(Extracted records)
..............................
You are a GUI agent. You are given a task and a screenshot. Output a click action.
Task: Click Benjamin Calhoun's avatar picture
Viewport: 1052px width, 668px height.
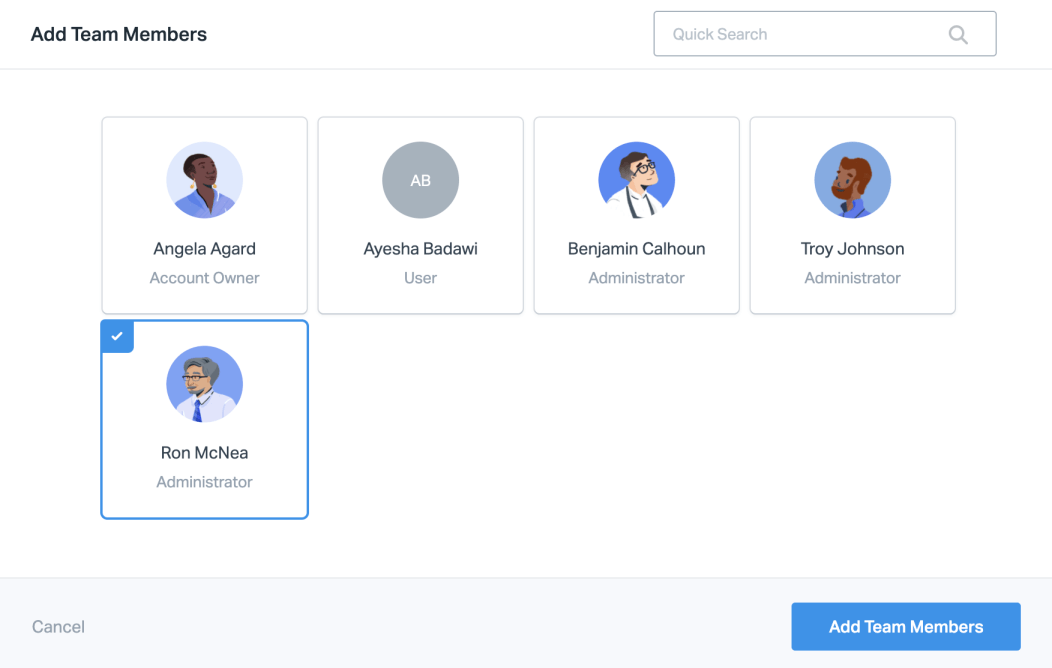pyautogui.click(x=637, y=180)
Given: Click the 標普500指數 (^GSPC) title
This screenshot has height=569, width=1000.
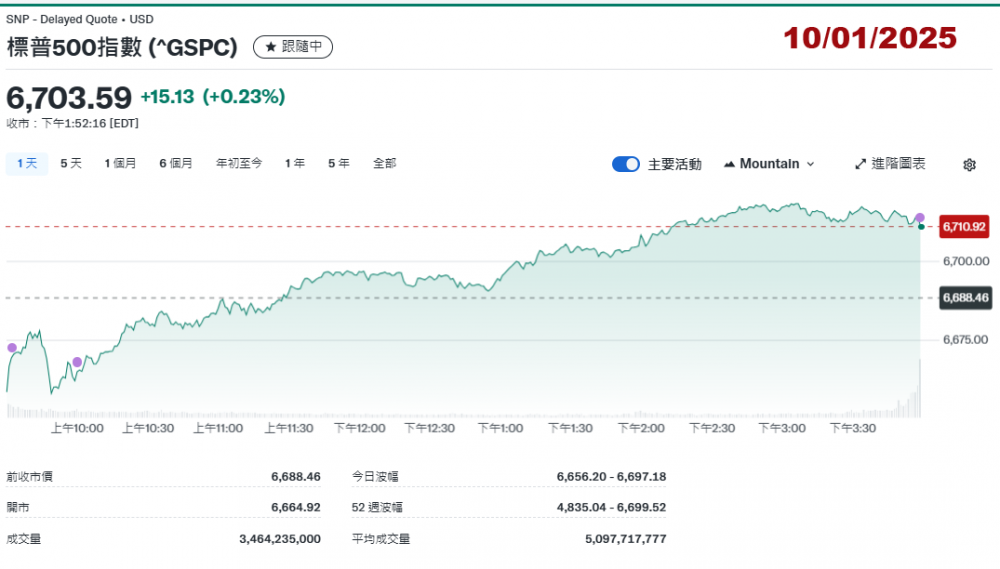Looking at the screenshot, I should [122, 47].
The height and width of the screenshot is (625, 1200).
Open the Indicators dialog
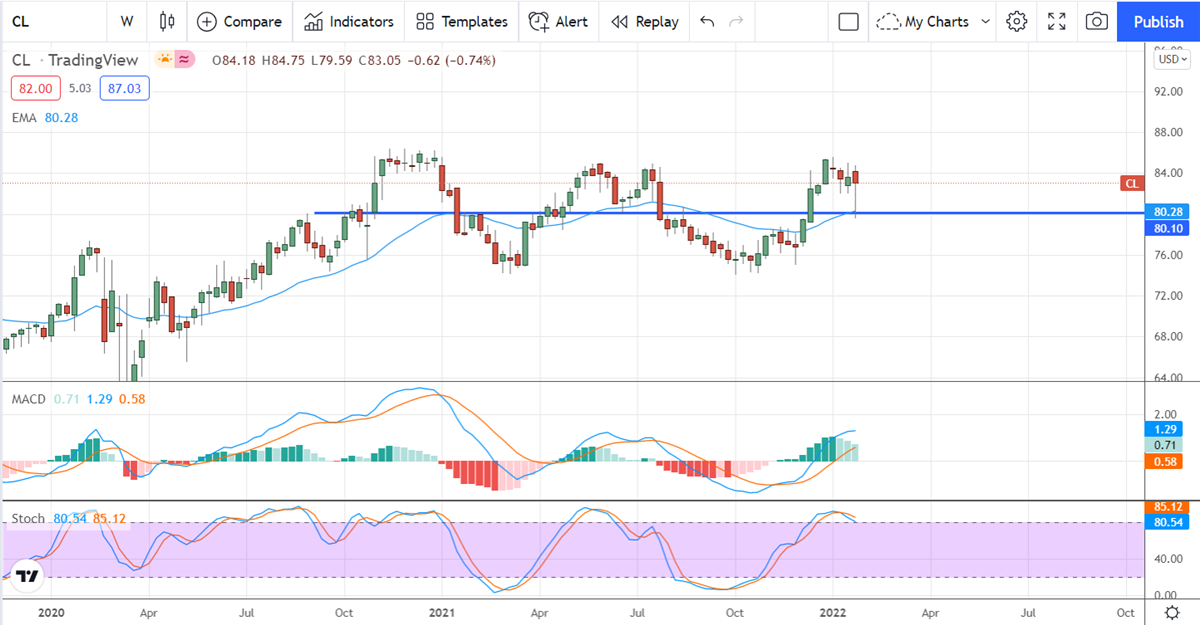(349, 21)
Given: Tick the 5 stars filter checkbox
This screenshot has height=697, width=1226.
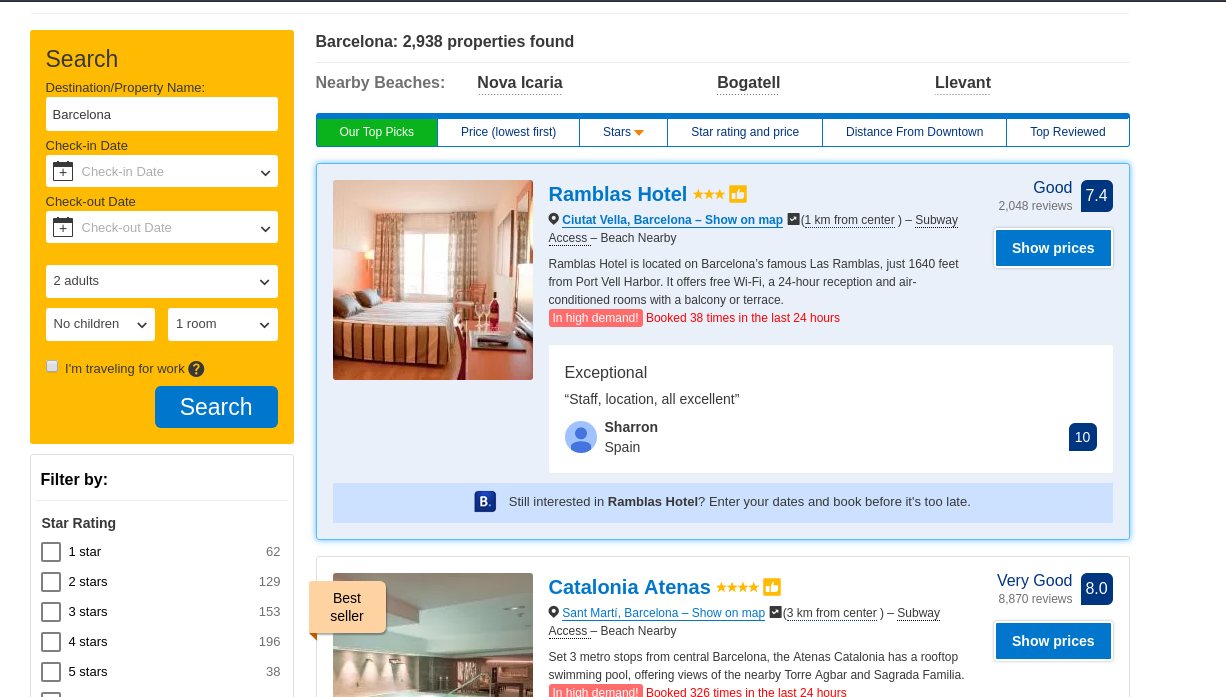Looking at the screenshot, I should click(51, 672).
..............................
• _TASK INSTRUCTIONS_
An exact copy of the entries above is required; pictures are not part of it.

• _SOLUTION FOR THIS EXERCISE_
You are a GUI agent. You are given a task and a screenshot. Output a click action.
Task: Click Benjamin Calhoun's avatar picture
Viewport: 1052px width, 668px height.
pyautogui.click(x=637, y=180)
Given: Click the 標普500指數 (^GSPC) title
This screenshot has height=569, width=1000.
Looking at the screenshot, I should [122, 47].
The height and width of the screenshot is (625, 1200).
Open the Indicators dialog
(349, 21)
Given: Tick the 5 stars filter checkbox
This screenshot has height=697, width=1226.
Looking at the screenshot, I should click(51, 672).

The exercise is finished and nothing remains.